With the changes come new forms of protection, namely ‘fixed protection 2014’ and ‘individual protection’.

Fixed protection will allow an LTA of £1.5m and can be applied for by anyone not already holding protection – on the condition that contributions and accrual cease.

Individual protection is only available to those with a fund value of between £1.25m and £1.5m on 6 April 2014, but it has the flexibility of allowing a top-up to the protected LTA should the value of the pension have slipped from this amount by the time the fund is crystallised.

Getting it right could mean an LTA of £1.5m, and with no protection the difference could well be a tax charge of 55 per cent on £250,000.

Case studies: should these clients apply for protection?

Financial adviser Peter is looking into the cases of two clients: Charles and Alex.

Charles is a 45-year-old accountant, his fund value is currently £500,000 and he wants to retire at 65. He only has to achieve 4.5 per cent per annum investment return and, all things being equal, he would get close to an LTA of £1.25m.

Alex is the managing director of a small IT company. He has a small self-administered scheme (Ssas) worth £400,000, which was set up to buy a commercial property that is receiving £20,000 per annum rent on an upward-only rent review. Looking ahead to retirement in 18 years, the rent together with just a 3.5 per cent per annum investment return would result in a fund value of about £1.25m.

Neither client is eligible for individual protection, as their current fund values are nowhere near £1.25m. So, should Peter advise his clients to apply for fixed protection?

A reasonably achievable investment return would appear to get there, but with this Peter is concerned about a number of issues:

1. By applying for fixed protection, contributions will have to immediately cease – there is a bit of a leap of faith for both clients that their fund value will reach the LTA by relying on the assumed growth rate without supporting it with further contributions.

2. Conceptually, it might be difficult to advise a high-risk investor to maintain a low-risk portfolio.

3. In both cases the required return is not overly high, but a missed year or two could leave a shortfall in fund value, or a higher return could incur a significant tax charge.

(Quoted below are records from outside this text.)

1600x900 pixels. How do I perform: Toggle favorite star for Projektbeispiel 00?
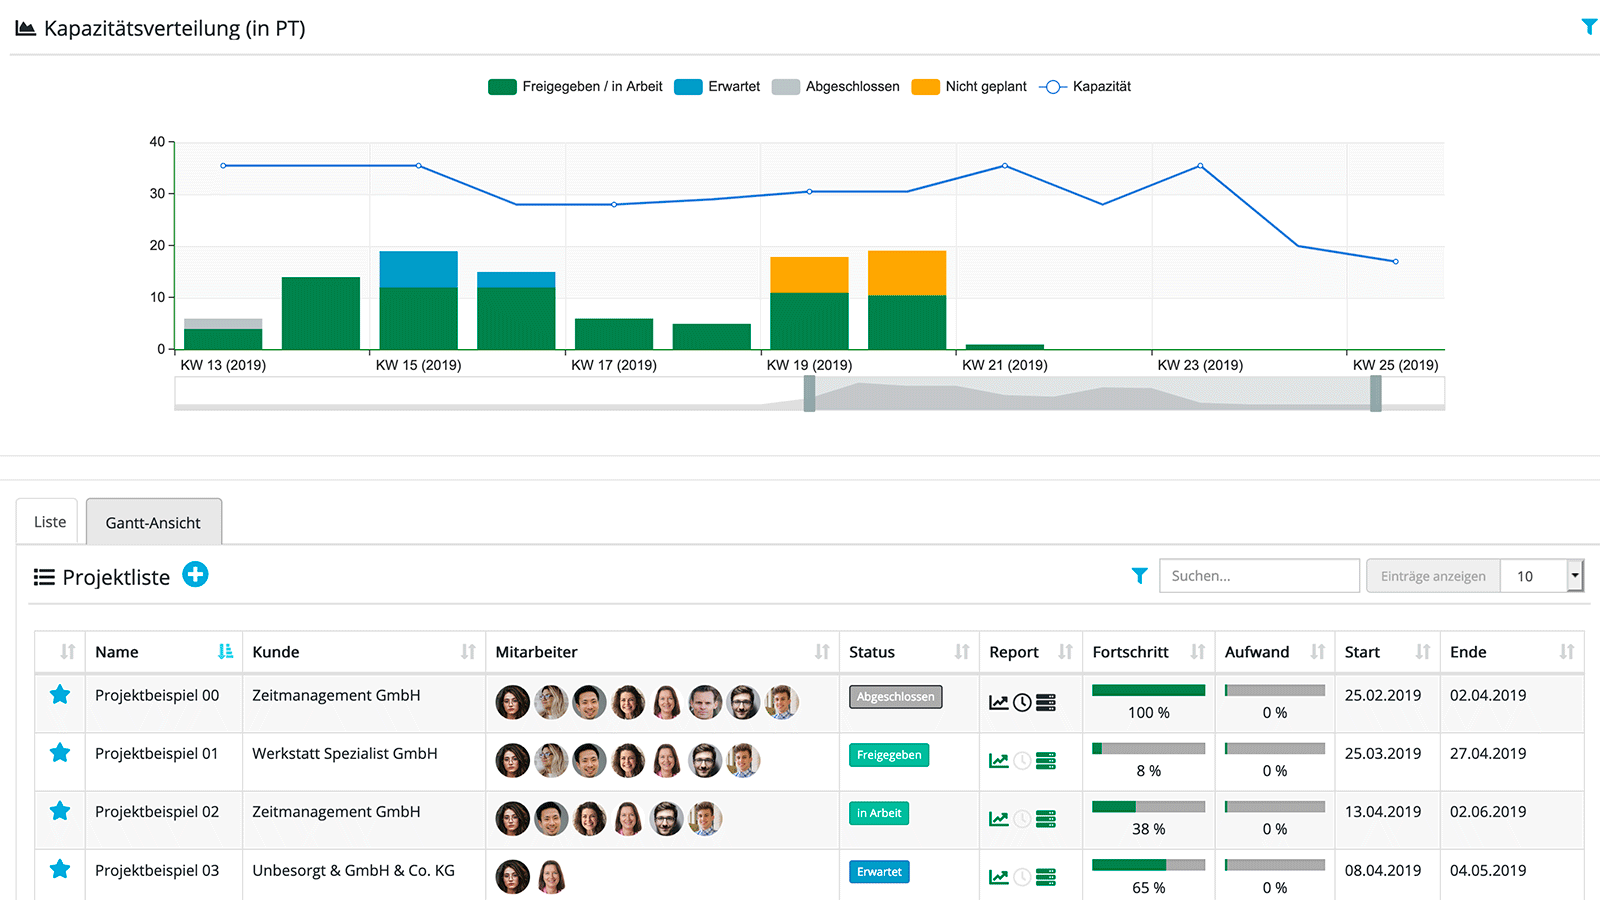click(60, 695)
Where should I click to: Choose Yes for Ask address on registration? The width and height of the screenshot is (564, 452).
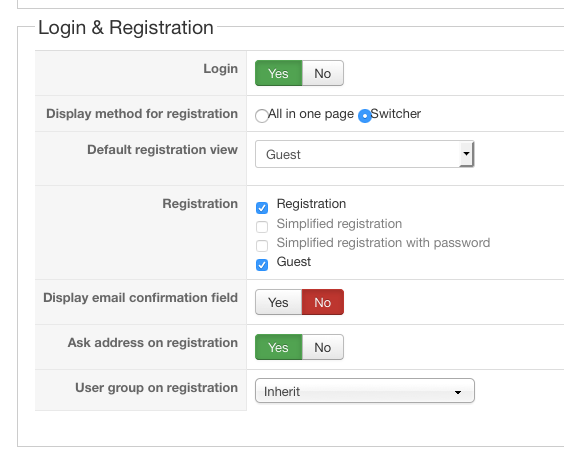point(278,347)
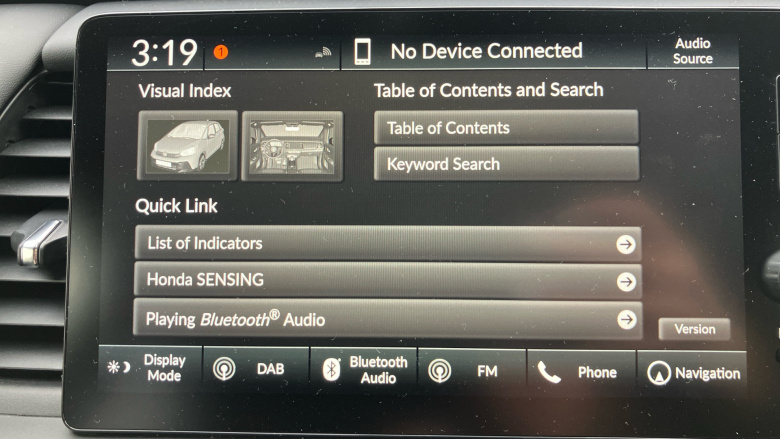Image resolution: width=780 pixels, height=439 pixels.
Task: Switch to FM radio
Action: [472, 371]
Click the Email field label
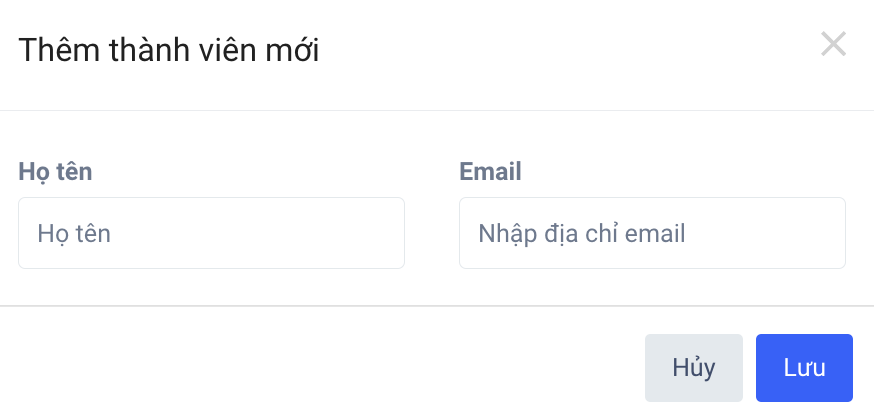 tap(490, 171)
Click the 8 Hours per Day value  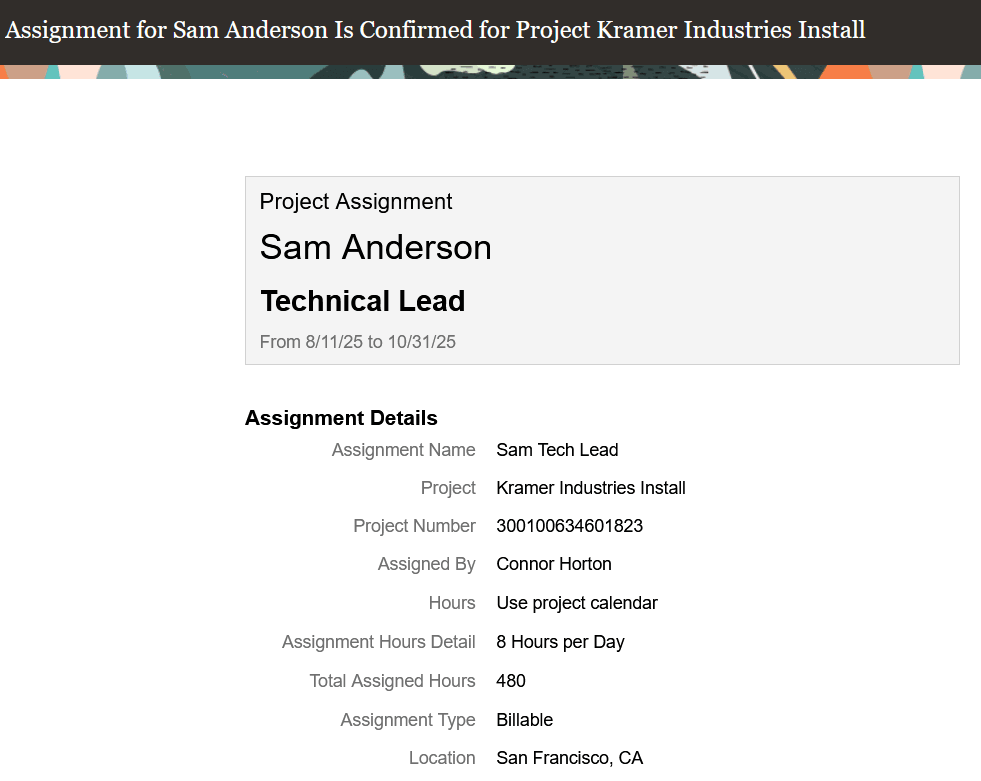click(560, 642)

4. In Alex’s case there is an upward-only rent review in the lease of the commercial property, meaning that rent will increase and so, potentially, the LTA position could worsen and need to be actively managed.

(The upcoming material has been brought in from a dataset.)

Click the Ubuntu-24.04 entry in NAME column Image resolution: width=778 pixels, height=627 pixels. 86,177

5. There is no real allowance for any inflation in the period to retirement.

6. There is no certainty as to what is going to happen to the LTA in the future – it is not indexed and, if left alone, the value will be seriously eroded by inflation and/or falling annuity rates/Gad rates.

7. Peter was looking to advise Alex about an auto-enrolment strategy for his employees, but it did not feel quite right to be talking about the importance of pensions for his employees and at the same time tell him that he has to cease paying contributions himself.

Peter also had a concern about some of the wider advice issues for these two clients. The investment returns were quite low and therefore the implications of ceasing payment were less if the investment return was achieved. But what about a higher rate of return of, say, 7 or 8 per cent or more?

Ceasing payment of contributions and not meeting the return would create an even greater downside and could even lead to a revocation of fixed protection in order to pay contributions back to an LTA of £1.25m.

In reality, the LTA is extremely likely to change again and it seems that the only way is down – this is an important decision to get right first time.

Mike Morrison is head of platform marketing at AJ Bell.